特集
» 2015年05月20日 10時00分 公開

民間航空機産業へ参入するために考えるべきこと「INTERMOLD 2015」特別セミナーリポート(2/2 ページ)

[加藤まどみ,MONOist]
前のページへ 1|2       

製造では自動化が進む

 新機種開発の動向としては、以前のキーワード「より早く、より遠くへ」から「より安全に、より経済的に(+環境に優しく)、より快適に」に移行していると榊氏は述べた。

 榊氏はそれらを実現するための革新技術についても紹介した。開発が進められている次世代材料の1つが熱可塑性素材である。将来は現在使用されている熱硬化性素材に代わるだろうという。熱可塑性素材の方が取り扱いやすく、リサイクルもしやすいためだ。エンジン回りでは、耐熱材、特にセラミック基複合材料(Ceramic Matrix Composites:CMS)が次世代材料として使われているという。

 生産技術については国内外問わず、「自動組み立て」が近年の流れだという。飛行機の生産ラインは自動化が難しいものの、コスト低減の面から自動化は必須になっている。川崎重工もボーイング777Xの製造に対応するため、加工専用ロボットなどを導入した省力システムに約250億円を投資する。また高性能熱可塑材用ホットプレスや3Dプリンタなどの新生産技術も採用されている。3Dプリンタは一部エンジン部品に使われ始めたが、主要部品に使うにはまだ課題が多いということだ。ただ複合材も30年前には問題が多いと考えられていたが、現在は当たり前に使われている。3Dプリンタも10〜20年経てば普通に使われているのではないかと榊氏は述べた。

流れは「完成部品を納入」

 三菱重工や川崎重工などのいわゆる“川下企業”にとっては、ある程度注文の先が見えている。そのため、受注している分の生産性をいかに向上するかが重要になる。特に品質も納期も改善されている新興国とのコスト競争はますます激しくなる。また今後はモジュール化が必要になってくるのではないかという。機体部位では内装まで取り付けるスタッフィング化、エンジンであれば単体部品からユニットごとに完成したモジュール化での納品が進むだろうと榊氏は言う。

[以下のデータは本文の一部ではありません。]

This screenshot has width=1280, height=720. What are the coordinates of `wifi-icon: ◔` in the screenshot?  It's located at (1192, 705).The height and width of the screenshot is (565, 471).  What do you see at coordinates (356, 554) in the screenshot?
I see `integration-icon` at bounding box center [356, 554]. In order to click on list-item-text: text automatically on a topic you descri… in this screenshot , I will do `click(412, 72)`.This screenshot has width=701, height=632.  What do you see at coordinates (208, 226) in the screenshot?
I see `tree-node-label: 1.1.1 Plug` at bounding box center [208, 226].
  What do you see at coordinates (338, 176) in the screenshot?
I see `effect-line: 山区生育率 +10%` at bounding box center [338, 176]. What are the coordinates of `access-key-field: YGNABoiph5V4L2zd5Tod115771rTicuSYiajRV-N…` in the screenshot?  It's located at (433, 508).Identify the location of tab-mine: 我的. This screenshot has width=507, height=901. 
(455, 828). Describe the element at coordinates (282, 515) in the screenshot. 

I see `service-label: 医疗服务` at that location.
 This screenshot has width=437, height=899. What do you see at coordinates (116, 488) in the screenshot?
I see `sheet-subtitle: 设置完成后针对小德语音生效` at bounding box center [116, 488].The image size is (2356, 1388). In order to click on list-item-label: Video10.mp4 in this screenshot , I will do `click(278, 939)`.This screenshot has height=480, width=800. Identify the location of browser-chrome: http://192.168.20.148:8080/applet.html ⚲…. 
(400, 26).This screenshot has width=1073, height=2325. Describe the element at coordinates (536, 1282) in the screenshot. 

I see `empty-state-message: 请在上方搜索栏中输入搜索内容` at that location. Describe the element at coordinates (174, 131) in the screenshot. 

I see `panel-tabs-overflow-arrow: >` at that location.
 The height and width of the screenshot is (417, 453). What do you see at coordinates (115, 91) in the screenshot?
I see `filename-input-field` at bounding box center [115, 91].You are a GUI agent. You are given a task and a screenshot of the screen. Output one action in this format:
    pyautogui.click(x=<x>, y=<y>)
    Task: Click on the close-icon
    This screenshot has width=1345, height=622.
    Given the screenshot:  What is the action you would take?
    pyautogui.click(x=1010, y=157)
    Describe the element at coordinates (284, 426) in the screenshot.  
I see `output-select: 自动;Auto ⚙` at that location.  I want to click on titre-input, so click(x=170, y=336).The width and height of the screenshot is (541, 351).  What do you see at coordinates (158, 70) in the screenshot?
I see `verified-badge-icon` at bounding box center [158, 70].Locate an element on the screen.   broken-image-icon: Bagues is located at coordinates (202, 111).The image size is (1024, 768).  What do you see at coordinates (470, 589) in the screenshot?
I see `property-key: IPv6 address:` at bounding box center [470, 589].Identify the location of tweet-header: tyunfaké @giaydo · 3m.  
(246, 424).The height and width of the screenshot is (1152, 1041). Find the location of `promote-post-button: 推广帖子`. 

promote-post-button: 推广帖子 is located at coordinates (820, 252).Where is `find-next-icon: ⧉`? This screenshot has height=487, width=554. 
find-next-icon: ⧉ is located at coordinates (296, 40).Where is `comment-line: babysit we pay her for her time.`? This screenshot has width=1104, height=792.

 また中小企業については、航空産業に参入しようという産業クラスタが全国に多くできているものの、なかなか思わしい成果は上がっていないという。その原因は機体メーカーがある程度、一貫生産での納品を求めているからである。

 そのため従来のように機械加工、熱処理、表面処理などをばらばらに受注する形ではなく、材料の購入から塗装まで全てを行った1つの製品を納める体制の構築が必要になる。これはなかなか中小企業だけでは難しく、もう少し国の支援も必要なのではないかとのことだ。

 実際にMRJも完成部品を購入している。例えば日本で作れると思われるようなドアやフラップなども、台湾やヨーロッパ、アメリカなどの企業に発注しているという。MRJの国産化率は3分の1程度であり、この比率が上がればそれだけ国内航空産業の市場が拡大する。「課題は多いが、各地で出来た産業クラスタが連携して、得意部門を組み合わせれば一貫生産できる」と榊氏は述べた。また一貫生産ができるようになれば、海外航空機メーカーからの受注にも挑戦できる。そのためにも完成した部品を提供できるようになることが重要だということだ。